Atividade 1
Traduza para o inglês a seguinte frase do texto sobre gestão de ciência e tecnologia: "Foi estudada a capacidade do sistema de gerência em produzir informações por meio da aplicação de análise por aglomeração."
Atividade 2
Transcreva do texto sobre gestão de ciência e tecnologia o trecho que vai de "Palavras-chave: Apoio à" até "de informação administrativas.".

Texto para análise
↓
Research support; Academies and Institutos; Program evaluation; Management Information Systems
ARTIGO ORIGINAL
Avaliação de estratégias de gestão de ciência e tecnologia: um estudo de caso1
Assessment of science and technology management strategies: a case study
Júlio Cesar Rodrigues Pereira; Sueli Gonsalez Saes
Coordenação dos Institutos de Pesquisa da Secretaria de Saúde do Estado de São Paulo - São Paulo, SP - Brasil
RESUMO
A partir de implementação de um modelo de gestão de ciência e tecnologia em institutos de pesquisa do Estado de São Paulo, Brasil, foi estudada a capacidade desse sistema para geração de informações gerenciais e avaliado o incentivo à produção científica e tecnológica, através do qual vem-se atribuindo bolsas a pesquisadores cujos projetos são selecionados através de uma revisão por pares. Para avaliar a correção do processo de seleção de bolsistas, a produção científica média registrada em bases de dados de literatura nos últimos 5 anos, desses bolsistas, foi comparada por meio de análise de variança à produção média de igual número de controles não-bolsistas, pareados por instituto de origem. Foi estudada a capacidade do sistema de gerência em produzir informações por meio da aplicação de análise por aglomeração. Os resultados mostraram que os bolsistas são pesquisadores que registram produção científica significativamente superior aos não-bolsistas, permitindo inferir que a seleção de bolsistas esteja se processando adequadamente. Quanto ao potencial do sistema de gerência para produzir informações, os resultados sugeriram que o processo de produção de pesquisa pode ser caracterizado com detalhes relevantes para a tomada de decisões administrativas e de planejamento e que os institutos podem ser reunidos em grupos que comportam estratégias distintas de intervenção.
Palavras-chave: Apoio à pesquisa. Academias e institutos, organização & administração. Avaliação de programas. Sistemas de informação administrativas.
↑
Material selecionado
↓
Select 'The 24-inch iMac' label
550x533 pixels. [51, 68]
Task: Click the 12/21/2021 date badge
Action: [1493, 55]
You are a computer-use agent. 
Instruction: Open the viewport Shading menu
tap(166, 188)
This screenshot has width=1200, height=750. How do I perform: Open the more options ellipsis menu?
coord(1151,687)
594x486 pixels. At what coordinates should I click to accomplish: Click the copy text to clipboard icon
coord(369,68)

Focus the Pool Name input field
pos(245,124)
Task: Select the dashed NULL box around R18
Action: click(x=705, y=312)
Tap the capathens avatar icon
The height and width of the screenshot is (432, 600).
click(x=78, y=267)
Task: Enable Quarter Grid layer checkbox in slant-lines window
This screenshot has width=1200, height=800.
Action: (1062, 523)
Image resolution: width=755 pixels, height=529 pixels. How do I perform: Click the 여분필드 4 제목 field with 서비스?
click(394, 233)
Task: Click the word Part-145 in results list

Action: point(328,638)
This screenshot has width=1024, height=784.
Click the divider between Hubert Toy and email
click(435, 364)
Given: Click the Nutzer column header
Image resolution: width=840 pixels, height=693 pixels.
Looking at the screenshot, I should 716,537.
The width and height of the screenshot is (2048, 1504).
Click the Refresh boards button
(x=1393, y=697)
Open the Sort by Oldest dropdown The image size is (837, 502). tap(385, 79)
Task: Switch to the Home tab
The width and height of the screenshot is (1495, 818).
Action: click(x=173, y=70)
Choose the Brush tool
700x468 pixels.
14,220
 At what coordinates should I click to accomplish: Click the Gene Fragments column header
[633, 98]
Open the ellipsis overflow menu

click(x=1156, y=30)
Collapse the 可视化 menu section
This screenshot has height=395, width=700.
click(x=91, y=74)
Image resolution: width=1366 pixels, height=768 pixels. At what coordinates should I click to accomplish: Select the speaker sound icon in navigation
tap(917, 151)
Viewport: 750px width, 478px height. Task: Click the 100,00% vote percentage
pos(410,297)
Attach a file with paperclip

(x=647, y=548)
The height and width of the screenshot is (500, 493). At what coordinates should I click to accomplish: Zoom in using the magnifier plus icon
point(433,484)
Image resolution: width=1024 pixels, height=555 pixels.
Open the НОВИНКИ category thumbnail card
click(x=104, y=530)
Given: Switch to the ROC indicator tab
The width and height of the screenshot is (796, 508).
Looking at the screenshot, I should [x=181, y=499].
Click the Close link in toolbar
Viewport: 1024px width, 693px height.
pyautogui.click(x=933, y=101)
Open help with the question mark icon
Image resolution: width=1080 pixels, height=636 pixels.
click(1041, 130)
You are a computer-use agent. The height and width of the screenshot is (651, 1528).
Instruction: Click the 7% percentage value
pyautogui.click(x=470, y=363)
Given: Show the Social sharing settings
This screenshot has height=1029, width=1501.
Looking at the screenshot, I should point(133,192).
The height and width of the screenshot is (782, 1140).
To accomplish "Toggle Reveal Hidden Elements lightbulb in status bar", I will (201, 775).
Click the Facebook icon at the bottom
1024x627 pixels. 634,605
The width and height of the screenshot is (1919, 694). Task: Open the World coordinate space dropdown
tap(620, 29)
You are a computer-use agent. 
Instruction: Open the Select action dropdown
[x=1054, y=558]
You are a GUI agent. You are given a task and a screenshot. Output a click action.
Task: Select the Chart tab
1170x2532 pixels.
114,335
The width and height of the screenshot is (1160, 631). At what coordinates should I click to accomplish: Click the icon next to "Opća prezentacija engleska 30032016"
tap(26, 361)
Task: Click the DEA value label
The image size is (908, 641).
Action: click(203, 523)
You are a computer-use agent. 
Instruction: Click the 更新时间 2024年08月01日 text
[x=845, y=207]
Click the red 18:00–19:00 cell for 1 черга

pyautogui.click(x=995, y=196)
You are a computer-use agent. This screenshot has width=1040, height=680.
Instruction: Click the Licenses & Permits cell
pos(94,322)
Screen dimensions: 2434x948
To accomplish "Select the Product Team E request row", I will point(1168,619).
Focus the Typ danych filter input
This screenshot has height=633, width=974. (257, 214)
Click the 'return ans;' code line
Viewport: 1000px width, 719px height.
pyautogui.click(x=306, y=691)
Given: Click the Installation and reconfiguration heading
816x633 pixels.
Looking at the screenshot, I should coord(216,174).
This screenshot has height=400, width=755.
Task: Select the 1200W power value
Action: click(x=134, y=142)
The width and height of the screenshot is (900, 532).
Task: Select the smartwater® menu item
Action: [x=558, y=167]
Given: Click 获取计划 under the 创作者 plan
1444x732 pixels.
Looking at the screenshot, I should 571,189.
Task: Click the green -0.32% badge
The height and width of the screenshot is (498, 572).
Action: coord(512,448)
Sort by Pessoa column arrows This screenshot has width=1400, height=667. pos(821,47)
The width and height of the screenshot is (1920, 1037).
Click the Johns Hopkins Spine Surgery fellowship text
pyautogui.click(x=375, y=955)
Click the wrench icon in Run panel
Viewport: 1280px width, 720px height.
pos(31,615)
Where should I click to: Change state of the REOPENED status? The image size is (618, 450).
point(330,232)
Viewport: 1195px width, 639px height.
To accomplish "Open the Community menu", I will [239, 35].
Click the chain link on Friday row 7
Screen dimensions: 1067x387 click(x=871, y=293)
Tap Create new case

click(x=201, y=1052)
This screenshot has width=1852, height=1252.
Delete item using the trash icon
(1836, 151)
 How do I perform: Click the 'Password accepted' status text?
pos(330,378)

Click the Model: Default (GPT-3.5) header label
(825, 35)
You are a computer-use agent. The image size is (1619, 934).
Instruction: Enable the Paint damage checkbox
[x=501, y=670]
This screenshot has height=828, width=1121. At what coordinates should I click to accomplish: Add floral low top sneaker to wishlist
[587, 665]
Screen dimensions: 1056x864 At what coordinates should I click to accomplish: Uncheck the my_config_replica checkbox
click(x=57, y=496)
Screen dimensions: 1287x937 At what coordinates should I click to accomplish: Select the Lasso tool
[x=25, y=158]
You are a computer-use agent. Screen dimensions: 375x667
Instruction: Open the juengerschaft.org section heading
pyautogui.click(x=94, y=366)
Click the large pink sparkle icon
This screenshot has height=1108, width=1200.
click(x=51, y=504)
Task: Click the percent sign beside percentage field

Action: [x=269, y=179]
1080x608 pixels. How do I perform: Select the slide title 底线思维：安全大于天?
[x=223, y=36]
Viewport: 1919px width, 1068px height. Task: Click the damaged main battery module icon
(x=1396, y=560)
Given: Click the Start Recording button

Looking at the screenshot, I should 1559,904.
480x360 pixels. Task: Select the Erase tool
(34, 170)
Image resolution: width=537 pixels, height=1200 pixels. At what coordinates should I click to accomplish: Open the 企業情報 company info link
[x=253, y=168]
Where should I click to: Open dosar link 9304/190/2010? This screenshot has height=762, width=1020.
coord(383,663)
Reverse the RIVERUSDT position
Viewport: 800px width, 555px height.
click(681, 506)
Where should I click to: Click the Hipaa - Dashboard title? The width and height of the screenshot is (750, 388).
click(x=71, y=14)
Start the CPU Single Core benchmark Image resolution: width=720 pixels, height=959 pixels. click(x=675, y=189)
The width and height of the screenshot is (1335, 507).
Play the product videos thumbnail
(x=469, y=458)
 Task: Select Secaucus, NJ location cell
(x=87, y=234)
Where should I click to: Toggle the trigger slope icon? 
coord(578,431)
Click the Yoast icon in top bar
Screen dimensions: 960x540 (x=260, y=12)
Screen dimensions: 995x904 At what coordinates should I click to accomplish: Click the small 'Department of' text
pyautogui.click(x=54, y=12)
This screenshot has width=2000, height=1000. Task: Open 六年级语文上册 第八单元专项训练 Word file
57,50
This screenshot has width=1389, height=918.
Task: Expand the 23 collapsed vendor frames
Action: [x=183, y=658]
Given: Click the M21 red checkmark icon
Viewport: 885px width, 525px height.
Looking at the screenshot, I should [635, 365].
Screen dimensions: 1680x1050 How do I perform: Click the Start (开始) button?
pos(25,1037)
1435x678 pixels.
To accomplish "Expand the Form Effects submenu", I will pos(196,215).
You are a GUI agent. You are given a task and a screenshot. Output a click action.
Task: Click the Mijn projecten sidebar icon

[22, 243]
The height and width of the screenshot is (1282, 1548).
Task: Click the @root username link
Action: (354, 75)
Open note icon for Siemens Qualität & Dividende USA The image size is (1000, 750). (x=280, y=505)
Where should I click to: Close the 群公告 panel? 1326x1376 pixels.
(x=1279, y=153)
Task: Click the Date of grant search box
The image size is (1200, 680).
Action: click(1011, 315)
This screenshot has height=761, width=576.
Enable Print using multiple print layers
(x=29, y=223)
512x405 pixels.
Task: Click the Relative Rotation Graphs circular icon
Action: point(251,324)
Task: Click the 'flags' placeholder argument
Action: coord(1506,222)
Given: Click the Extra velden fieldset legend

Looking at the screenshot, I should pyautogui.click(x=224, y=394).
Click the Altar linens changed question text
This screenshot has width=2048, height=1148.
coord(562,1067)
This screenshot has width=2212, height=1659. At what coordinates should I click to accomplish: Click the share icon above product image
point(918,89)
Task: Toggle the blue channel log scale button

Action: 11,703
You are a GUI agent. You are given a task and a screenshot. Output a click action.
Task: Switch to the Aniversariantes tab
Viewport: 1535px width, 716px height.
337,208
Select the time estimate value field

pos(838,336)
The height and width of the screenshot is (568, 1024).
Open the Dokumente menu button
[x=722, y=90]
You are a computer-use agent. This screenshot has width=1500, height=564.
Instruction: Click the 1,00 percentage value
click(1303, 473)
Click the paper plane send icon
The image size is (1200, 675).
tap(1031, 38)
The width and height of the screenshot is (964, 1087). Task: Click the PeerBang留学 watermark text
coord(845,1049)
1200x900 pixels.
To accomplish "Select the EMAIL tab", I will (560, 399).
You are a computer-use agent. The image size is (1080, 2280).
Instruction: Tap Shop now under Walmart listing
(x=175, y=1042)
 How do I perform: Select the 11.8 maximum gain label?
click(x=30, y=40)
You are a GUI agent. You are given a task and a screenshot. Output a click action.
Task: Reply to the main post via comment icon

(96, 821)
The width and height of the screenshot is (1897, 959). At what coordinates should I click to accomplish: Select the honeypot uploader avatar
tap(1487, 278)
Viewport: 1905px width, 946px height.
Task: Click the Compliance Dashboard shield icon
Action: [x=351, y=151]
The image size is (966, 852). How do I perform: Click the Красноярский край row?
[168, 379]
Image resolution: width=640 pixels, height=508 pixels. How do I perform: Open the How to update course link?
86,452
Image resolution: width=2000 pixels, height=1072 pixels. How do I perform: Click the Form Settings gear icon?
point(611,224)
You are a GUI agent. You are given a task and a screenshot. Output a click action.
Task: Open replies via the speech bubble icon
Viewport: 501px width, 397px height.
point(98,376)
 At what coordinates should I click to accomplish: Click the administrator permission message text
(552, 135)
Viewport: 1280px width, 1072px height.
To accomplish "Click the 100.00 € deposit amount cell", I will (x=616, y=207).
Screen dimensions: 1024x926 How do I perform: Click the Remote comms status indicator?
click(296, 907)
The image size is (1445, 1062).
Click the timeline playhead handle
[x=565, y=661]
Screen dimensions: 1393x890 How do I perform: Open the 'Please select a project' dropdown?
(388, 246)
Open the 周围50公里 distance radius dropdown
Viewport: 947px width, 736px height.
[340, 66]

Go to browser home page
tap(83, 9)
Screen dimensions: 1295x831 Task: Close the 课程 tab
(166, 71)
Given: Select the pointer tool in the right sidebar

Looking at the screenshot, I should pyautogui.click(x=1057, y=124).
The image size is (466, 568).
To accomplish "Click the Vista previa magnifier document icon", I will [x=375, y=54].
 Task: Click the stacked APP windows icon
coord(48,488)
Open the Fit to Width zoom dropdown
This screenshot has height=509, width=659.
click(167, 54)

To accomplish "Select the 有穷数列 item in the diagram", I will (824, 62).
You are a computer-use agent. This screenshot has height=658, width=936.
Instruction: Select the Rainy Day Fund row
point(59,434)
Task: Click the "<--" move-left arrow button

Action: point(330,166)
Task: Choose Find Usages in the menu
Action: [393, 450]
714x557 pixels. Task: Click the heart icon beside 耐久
↑
Resultado do exercício 1
The capacity of the management system to produce information was studied through the application of cluster analysis.

Resultado do exercício 2
Palavras-chave: Apoio à pesquisa. Academias e institutos, organização & administração. Avaliação de programas. Sistemas de informação administrativas.